A first-time mother is just as old as her child. From battling baby blues to getting the baby to latch, from changing nappies to interpreting baby’s cues, they learn everything on the job. If that were not enough, a new mother is also exposed to a barrage of unwanted advice and critical interference from others. Even as children grow older, and women resume work and careers, they are seen battling a fresh, new ordeal. Combined roles of career woman and caregiver leave them exhausted, touched out, irritated and demotivated. While motherhood is one of the most rewarding jobs in the world, for many without proper support systems, it is simply one arduous step after another.

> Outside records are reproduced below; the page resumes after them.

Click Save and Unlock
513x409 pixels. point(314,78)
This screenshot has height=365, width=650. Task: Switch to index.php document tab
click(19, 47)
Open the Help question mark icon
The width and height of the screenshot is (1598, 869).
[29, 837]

At any given stage of parenthood, a husband plays a pivotal role in how a woman evolves into a good mother. During the unsurmountable pressures of the fourth trimester, he can be the staunchest support system for his wife, by shielding her from the constant meddling of the not-so-innocent “well-wishers”, leaving the elders in the family to take care of her nutrition and rest. In a society so patriarchal it has become second nature, it is easy for a young mother to feel alienated and left out. It is up to the entire family to make sure that she feels like an integral part of the family and not simply a sacrificing mother. “Supermom” is a word that is increasingly used today to consciously or unconsciously put added pressure on women. She is advertised as an immaculately groomed achiever in heels who manages to close high-powered business deals while chairing PTA meetings. Many women fail to realise the reality behind these photoshopped lives and end up feeling like colossal failures. Friends need to reach out to friends and share similar stories of struggle so that new mothers can realise that failures are common to everyone and that there is no shame in faltering every now and then, so long as they know they are doing their best for their children.

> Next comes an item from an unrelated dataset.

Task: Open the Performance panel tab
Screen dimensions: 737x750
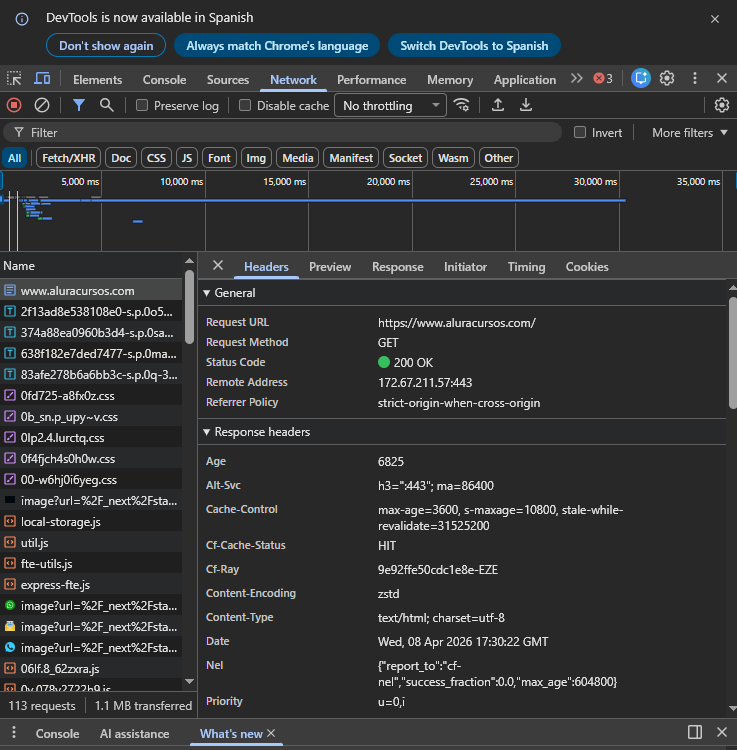Action: pyautogui.click(x=371, y=80)
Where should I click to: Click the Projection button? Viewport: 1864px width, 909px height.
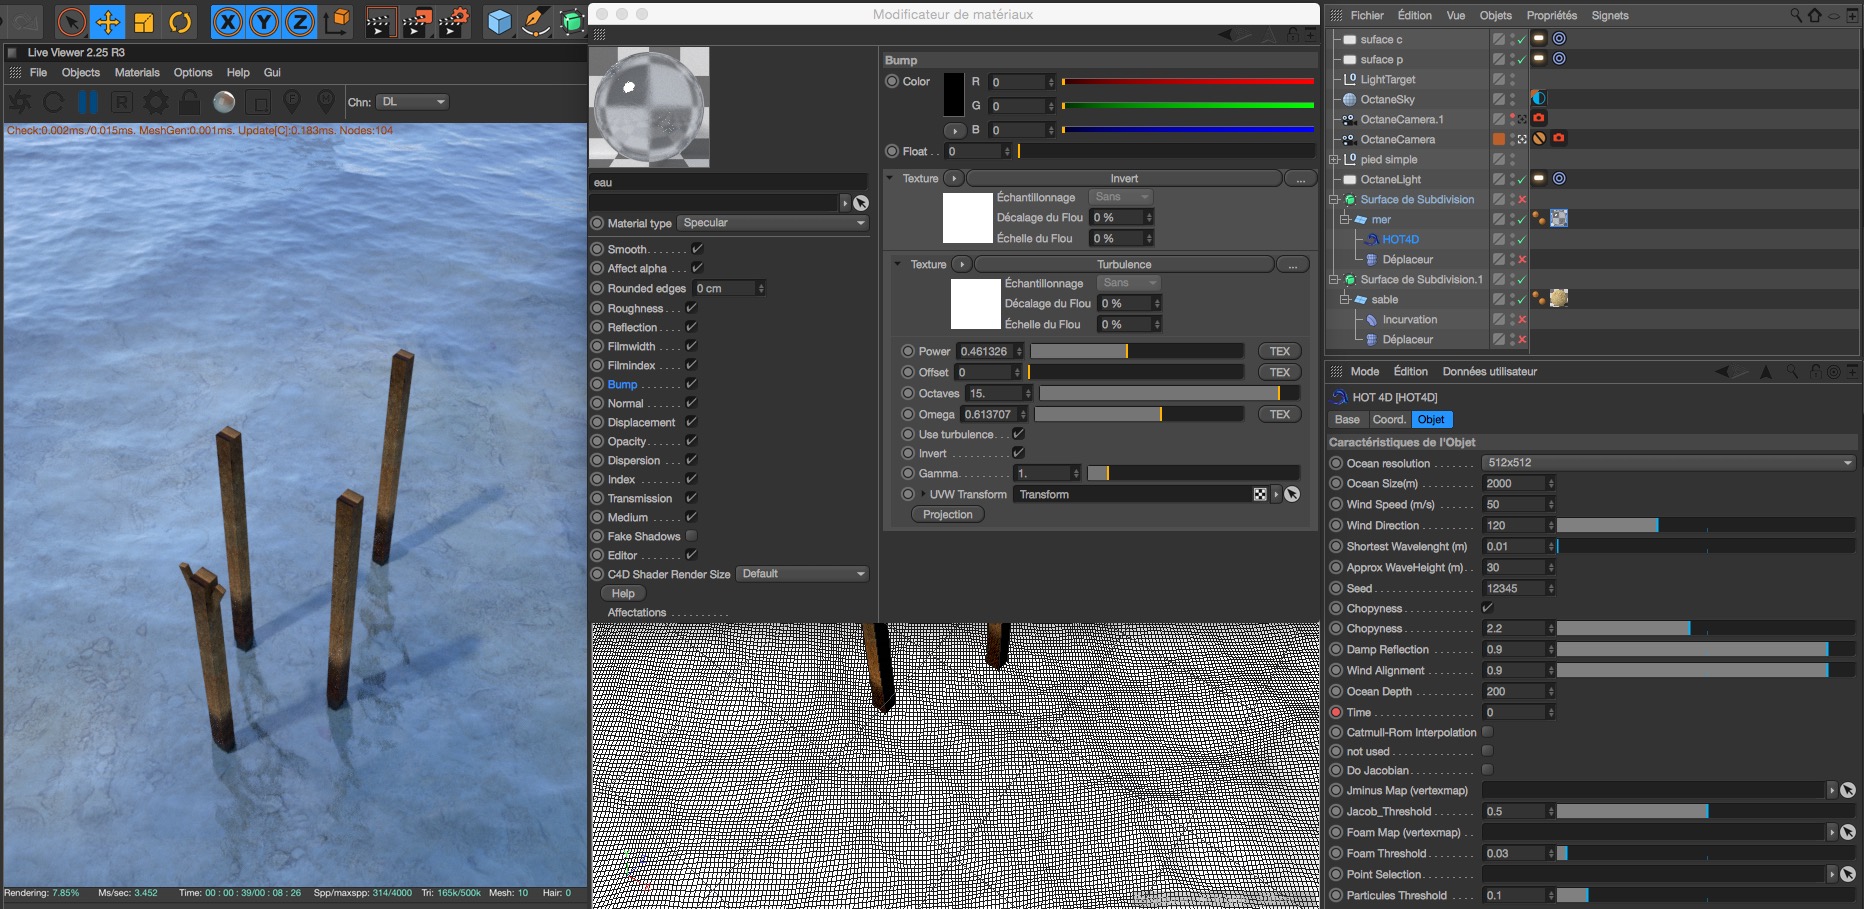tap(947, 514)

A happy mom is better than a supermom. A woman may be able to do everything but she is often stretched thin in doing so. It is imperative to normalise asking for help without feeling like a lesser woman. It is equally important for family members and spouses to ensure timely breaks for mothers, even if they do not voice their needs out loud. Instead of waiting to be told what to do, stepping in with consistent efforts to help them will result in a well-rested, happier and better mom than any supermom found between the pages of a magazine. In order to help a mother throughout motherhood, her village needs to step in and say, we got this together.